Yang menarik dari diskusi ini adalah luasnya ruang diskusi yang muncul, juga dengan narasumber yang memiliki keahlian dan pengalaman yang berbeda-beda. Sebagai pembuat kebijakan, Yunus Saefulhak menampung masukan-masukan yang diberikan oleh peserta diskusi yang berasal dari sektor swasta dan dari organisasi masyarakat sipil. Menurutnya, peran dan pandangan dari berbagai pihak sangat diperlukan untuk mendorong pengembangan energi terbarukan yang efektif dan tepat sasaran. Misalnya tentang bagaimana pemerintah sebaiknya mempertimbangkan motif mendorong pemanfaatan energi terbarukan vs. mendorong produksi dalam negeri melalui aturan TKDN dan juga terkait insentif keuangan untuk menciptakan iklim investasi yang lebih kondusif.
Tri Mumpuni dengan pengalaman tingkat akar rumput yang ekstensif mendiskusikan mengenai potensi energi terbarukan yang cocok bagi masyarakat di kota dan bagaimana perjalanannya meyakinkan PLN untuk akhirnya menerima listrik dari salah satu desa yang menggunakan PLTMH. Selain peran pengambil kebijakan dan pihak swasta, keterlibatan masyarakat dan kesadaran konsumen juga merupakan kunci penting untuk meningkatkan pemanfaatan energi terbarukan.
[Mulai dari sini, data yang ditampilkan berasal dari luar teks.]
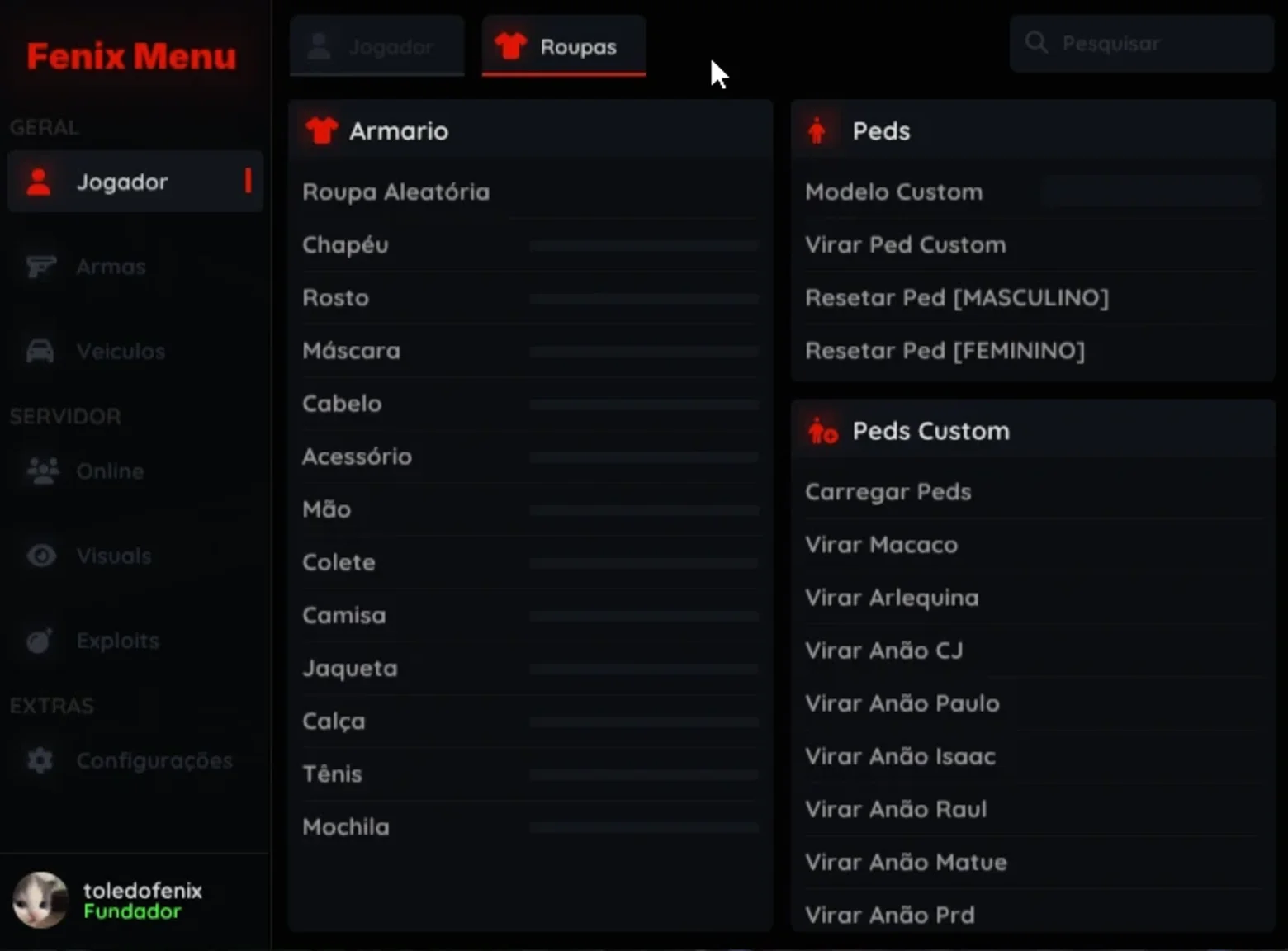The width and height of the screenshot is (1288, 951).
Task: Set the Jaqueta slider value
Action: (x=644, y=669)
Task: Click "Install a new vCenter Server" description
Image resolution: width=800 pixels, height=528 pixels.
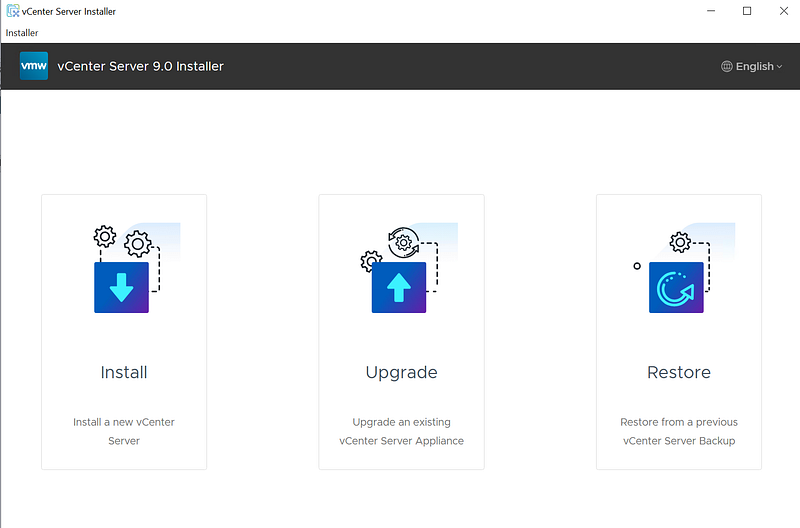Action: pyautogui.click(x=124, y=431)
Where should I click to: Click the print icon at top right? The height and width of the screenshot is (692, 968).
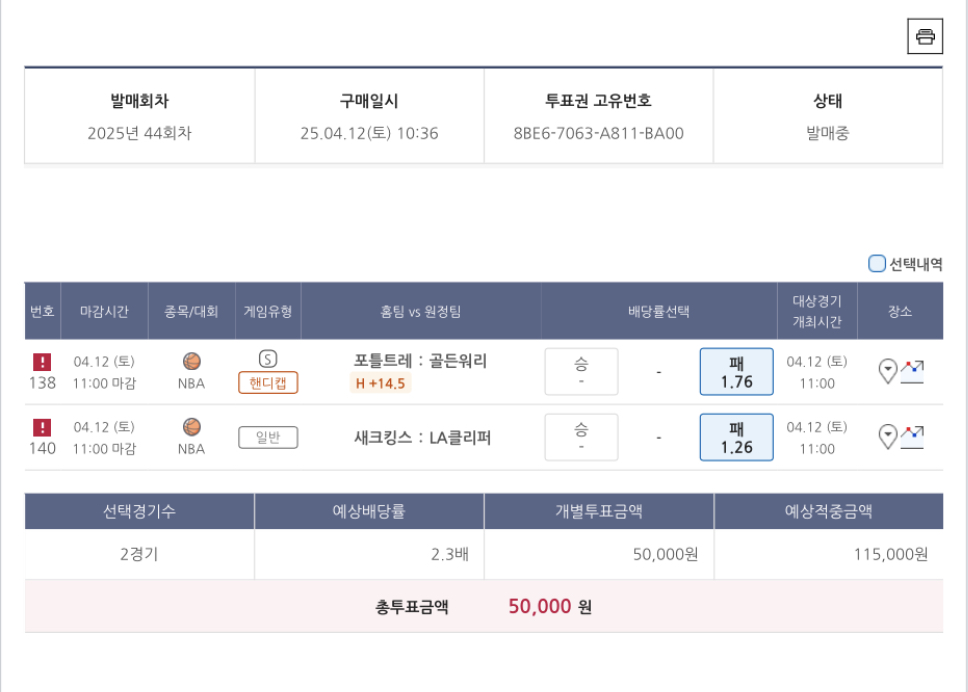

Fabby Tumiwa dari IESR menyimpulkan Pojok Energi perdana ini dengan menekankan pada perlunya platform diskusi seperti ini untuk meningkatkan pemahaman berbagai pihak pada isu energi di Indonesia dan sebagai wadah pertukaran pendapat, pikiran, dan gagasan untuk bersama-sama menyelesaikan tantangan energi di Indonesia. Seri Diskusi Pojok Energi akan dilaksanakan reguler dan didukung oleh Hivos Southeast Asia, Yayasan Lembaga Konsumen Indonesia (YLKI) dan Koaliasi Perempuan Indonesia (KPI) sebagai mitra lembaga Strategic Partnership for Clean and Inclusive Energy.